Viraminas Associação Cultural

Entidade de promoção da cultura no Sul de Minas Gerais

Quem somos

A Viraminas é uma organização sem fins lucrativos que visa a promoção das artes e da cultura com sede em Três Corações e atuação em toda a microrregião. Através dos projetos que empreende e executa, dá condições de participação na vida cultural para toda a comunidade, promovendo diversas linguagens e proporcionando espaços de criação e fruição. A entidade foi fundada em 2007 e desde então vem ganhando novos adeptos, promovendo novas ideias e buscando maneiras de garantir a sustentabilidade.


Projetos em andamento

Galpão de artes

Viraminas

Espaço comunitário localizado no bairro Santana em fase de captação de recursos para adaptação. É um galpão alugado desde janeiro de 2017 cujo objetivo é de receber apresentações de teatro, dança, circo, música e audiovisual; além de sediar saraus e mostras de todo tipo. O espaço também é sede de cursos de percussão, fotografia, audiovisual, teatro e circo; com mensalidades a preços acessíveis. O local recebe apoio de parte do empresariado local e da comunidade por meio de crowdfunding (financiamento colaborativo).

Estúdio Móvel

O Estúdio Móvel é um projeto da Viraminas que consiste na gravação de músicas de cultura popular da comunidade. Tem equipamentos completos para a gravação musical (computador, monitores de áudio, interface, microfones condensadores) e roda software livre. Através do estúdio lançamos nosso primeiro álbum, o Mestres no Estúdio, em que cinco mestres da região (Mestre Albino, do Congado de Cambuquira; dona Roxinha, rezadeira de Cambuquira; Mestre Vicente, da Catira de São Bento Abade; Mestres Jaime e Adair, da Folia de Reis de Três Corações; e Mestre Edinho, da Escola de Samba Acadêmicos do Morro) cantaram composições de Ronildo Prudente em conjunto com os músicos do Balaio de Minas.
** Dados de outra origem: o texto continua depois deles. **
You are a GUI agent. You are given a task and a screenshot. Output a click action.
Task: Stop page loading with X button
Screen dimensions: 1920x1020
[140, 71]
O segundo projeto executado consistiu na gravação do clipe Vissungo, em fase final de produção, com a participação de cantores de grupos de congado de Lambari e Machado.

Museu da Oralidade

Vicente Lima

O Museu da Oralidade realiza pesquisas de memória e registro das expressões das culturas populares na região Sul de Minas Gerais, promovendo a difusão dos conhecimentos levantados a partir da publicação de livros, material impresso (como a revista Ora!) e o site do projeto (em fase de reconstrução). Ao contrário do que o nome inicialmente pode sugerir, o Museu não conta com um espaço físico disponível à comunidade (construí-lo é um dos nossos grandes sonhos). O projeto é formado pelo acervo das memórias que vão sendo colhidas ininterruptamente ao longo dos projetos, em diversos tipos de mídia.

Balaio de Minas

O Balaio de Minas é um grupo de danças e cantorias populares, com repertório autoral, que se apresenta na rua e que conta com 16 membros. Em 2016, estreou o espetáculo Folia do Boi Mineiro, com composições de Ronildo Prudente, direção de Cristiano Meirelles (Instituo Brincante/SP), cenário e figurino de Ronan Vaz (Trupe de Truões/Uberlândia). Boa parte do grupo é formada por amadores (professores, vendedores, profissionais liberais, servidores públicos) entre 20 e 50 anos, que se interessam por enveredar no ramo artístico. O grupo trabalha um repertório inspirado em ritmos populares brasileiros, como jongo, maracatu, samba de umbigada e coco e traz para o palco elementos como a burrinha e o boi, produzindo um espetáculo que agrada a todas as idades.

Biblioteca de Todo Mundo

Acervo comunitário de livros, realizou empréstimos gratuitos para toda a comunidade. No ano de 2015, tinha cerca de 80 empréstimos por semana, a maioria para estudantes entre 10 e 14 anos. Conta com patrocínio das empresas RN Tintas e GF Supermercados para retomar as atividades no segundo semestre de 2018.


Projetos encerrados

Recriação

Consistiu na criação de um grupo artístico de rua, formado em sua maioria por adolescentes entre 14 e 18 anos, que criaram o espetáculo autoral Comitiva Cataguá e se apresentou em bairros e locais de grande visitação da comunidade tricordiana.


Como a entidade se mantém

A Associação tem entre as fontes de recurso os editais públicos, como o Fundo Estadual de Cultura e similares; o patrocínio direto de empresas; a doação de pessoas físicas e a venda de serviços diretos à comunidade (cursos, ingressos para espetáculos etc). Buscamos ainda o apoio via incentivo fiscal (imposto de renda e ICMS), de forma que promovemos sensibilização e reuniões com o empresariado. No entanto, este mecanismo ainda é pouco conhecido entre possíveis incentivadores, apesar das constantes campanhas realizadas na cidade.